CLINICAL TRIAL UPDATES

🔹 Eli Lilly’s phase 3 EMBER-3 study highlights the promising potential of imlunestrant, an investigational oral selective estrogen receptor degrader (SERD), for treating specific type of advanced breast cancer. The study demonstrated significant progression-free survival benefits, reducing the risk of disease progression or death by 38% as monotherapy compared to standard endocrine therapy in patients with ESR1 mutations. When combined with Verzenio (abemaciclib), imlunestrant further reduced this risk by 43% in all patients, regardless of ESR1 mutation status. The results, published in The New England Journal of Medicine and presented at the 2024 San Antonio Breast Cancer Symposium. The study enrolled 874 participants, stratified based on prior therapies, and the safety profile was in line with expectations.

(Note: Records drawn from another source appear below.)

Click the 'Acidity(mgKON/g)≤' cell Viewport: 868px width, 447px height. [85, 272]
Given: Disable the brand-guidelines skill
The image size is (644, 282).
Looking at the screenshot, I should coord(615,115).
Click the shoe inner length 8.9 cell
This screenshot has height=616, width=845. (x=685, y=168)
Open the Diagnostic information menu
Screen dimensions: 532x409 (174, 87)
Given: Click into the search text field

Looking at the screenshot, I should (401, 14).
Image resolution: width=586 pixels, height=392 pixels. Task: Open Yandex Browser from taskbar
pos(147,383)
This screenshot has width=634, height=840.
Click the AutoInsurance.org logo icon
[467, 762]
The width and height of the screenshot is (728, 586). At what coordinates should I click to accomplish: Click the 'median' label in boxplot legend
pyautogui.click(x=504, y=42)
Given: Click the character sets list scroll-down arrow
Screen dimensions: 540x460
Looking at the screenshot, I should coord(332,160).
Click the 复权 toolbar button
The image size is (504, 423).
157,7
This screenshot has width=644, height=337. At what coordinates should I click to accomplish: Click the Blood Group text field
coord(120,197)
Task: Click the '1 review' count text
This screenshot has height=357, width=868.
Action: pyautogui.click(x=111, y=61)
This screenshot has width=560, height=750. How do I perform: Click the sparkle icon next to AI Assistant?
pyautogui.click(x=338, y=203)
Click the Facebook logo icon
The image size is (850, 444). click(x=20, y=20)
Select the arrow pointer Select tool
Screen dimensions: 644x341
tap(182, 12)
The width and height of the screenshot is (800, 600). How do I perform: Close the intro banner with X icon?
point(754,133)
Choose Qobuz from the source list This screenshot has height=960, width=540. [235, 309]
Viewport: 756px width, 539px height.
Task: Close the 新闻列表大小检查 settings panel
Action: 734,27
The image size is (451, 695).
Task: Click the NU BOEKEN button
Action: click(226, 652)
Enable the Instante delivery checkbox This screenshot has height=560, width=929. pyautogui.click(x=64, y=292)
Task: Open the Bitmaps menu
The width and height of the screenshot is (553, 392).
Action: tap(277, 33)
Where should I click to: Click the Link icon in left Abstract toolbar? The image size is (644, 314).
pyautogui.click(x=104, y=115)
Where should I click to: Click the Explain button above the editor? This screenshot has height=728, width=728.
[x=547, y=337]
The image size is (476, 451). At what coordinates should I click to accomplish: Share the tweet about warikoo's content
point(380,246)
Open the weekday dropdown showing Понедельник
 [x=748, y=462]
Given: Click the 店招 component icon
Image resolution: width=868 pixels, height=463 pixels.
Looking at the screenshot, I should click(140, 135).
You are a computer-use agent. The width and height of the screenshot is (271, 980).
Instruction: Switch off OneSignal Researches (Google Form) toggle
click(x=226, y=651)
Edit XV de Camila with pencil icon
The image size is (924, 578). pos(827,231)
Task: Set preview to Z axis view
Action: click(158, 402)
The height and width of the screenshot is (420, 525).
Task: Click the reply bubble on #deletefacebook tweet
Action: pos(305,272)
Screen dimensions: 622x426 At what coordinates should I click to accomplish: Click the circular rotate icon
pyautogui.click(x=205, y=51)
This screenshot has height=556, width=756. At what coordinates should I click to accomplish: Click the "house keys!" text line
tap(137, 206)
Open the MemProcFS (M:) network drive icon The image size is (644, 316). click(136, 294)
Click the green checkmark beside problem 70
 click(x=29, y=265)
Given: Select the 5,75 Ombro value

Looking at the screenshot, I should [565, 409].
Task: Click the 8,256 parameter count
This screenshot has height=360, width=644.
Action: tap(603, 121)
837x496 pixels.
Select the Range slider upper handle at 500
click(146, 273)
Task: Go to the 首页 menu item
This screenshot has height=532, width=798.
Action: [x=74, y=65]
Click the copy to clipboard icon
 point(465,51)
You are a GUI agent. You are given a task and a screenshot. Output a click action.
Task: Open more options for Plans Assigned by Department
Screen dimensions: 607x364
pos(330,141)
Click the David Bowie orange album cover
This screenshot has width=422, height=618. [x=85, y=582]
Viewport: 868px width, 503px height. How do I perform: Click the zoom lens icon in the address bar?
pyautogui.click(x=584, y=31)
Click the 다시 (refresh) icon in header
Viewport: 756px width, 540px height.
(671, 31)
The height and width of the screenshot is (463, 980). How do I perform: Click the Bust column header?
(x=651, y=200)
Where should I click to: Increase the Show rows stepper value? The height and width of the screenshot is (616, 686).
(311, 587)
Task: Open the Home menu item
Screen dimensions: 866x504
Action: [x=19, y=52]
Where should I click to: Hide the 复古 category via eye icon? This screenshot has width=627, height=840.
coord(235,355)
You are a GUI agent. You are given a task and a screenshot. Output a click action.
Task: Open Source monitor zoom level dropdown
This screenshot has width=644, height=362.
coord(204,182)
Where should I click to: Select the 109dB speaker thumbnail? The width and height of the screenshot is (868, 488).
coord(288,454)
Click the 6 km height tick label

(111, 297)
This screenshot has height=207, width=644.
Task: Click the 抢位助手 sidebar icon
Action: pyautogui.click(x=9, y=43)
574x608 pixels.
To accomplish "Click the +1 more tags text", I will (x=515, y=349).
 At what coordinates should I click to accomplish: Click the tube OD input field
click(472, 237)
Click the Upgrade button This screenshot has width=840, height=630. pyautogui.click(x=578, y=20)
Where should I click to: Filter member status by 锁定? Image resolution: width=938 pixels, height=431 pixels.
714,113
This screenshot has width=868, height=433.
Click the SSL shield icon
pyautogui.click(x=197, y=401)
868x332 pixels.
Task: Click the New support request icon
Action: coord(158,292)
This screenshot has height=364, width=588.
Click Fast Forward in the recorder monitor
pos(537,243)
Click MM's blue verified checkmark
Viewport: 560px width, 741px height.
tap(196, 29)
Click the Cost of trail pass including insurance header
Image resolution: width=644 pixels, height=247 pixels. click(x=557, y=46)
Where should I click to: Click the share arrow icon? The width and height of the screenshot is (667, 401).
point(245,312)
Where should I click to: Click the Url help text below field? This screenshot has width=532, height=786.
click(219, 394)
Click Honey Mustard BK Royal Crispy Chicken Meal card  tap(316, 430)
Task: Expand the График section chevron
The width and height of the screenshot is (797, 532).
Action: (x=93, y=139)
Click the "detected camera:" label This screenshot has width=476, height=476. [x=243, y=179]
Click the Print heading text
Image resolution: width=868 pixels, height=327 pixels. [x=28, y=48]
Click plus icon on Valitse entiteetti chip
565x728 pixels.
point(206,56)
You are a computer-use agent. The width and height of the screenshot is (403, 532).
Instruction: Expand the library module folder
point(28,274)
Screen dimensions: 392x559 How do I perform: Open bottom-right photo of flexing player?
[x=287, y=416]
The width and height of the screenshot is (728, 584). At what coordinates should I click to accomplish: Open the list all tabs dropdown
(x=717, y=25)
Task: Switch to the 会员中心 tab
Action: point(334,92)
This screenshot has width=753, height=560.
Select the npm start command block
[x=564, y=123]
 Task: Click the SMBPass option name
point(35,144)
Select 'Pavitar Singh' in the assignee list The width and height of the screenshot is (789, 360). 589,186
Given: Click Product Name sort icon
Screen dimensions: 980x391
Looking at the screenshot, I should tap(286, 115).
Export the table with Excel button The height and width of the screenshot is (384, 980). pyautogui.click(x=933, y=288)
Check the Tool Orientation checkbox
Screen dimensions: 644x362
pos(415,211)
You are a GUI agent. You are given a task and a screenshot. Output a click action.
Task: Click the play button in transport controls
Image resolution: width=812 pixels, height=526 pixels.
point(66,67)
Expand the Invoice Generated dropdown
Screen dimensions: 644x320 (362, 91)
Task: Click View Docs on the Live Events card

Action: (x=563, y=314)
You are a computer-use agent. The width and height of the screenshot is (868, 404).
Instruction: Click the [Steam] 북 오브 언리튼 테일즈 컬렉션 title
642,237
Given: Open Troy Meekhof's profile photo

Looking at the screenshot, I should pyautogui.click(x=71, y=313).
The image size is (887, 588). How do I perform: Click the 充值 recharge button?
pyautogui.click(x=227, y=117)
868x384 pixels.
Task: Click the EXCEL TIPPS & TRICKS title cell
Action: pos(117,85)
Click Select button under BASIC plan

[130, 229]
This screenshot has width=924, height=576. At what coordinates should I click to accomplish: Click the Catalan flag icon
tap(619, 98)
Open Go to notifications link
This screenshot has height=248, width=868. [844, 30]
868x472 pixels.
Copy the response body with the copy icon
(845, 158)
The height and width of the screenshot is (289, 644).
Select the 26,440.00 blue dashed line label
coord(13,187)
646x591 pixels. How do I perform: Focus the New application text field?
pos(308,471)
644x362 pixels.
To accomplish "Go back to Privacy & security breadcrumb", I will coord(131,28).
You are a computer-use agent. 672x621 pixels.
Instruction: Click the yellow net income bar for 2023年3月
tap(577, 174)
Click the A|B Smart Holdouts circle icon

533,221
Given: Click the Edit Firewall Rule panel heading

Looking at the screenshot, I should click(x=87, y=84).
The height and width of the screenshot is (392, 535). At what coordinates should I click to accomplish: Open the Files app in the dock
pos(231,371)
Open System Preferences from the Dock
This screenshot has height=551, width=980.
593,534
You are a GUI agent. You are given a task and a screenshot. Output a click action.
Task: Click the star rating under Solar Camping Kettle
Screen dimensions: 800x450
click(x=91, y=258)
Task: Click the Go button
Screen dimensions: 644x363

🔹 On Dec. 11, Relay Therapeutics announced updated interim data for RLY-2608, PI3Kα inhibitor, in combination with fulvestrant, showing a median progression-free survival of 11.4 months in second-line patients with PI3Kα-mutated, HR+/HER2- metastatic breast cancer. The study demonstrated a 39% confirmed overall response rate across all patients, with a higher 67% overall response rate in those with kinase mutations. Additionally, the safety profile showed manageable and reversible low-grade adverse events, allowing for a 94% median dose intensity. Full phase 1/2 data will be disclosed in 2025.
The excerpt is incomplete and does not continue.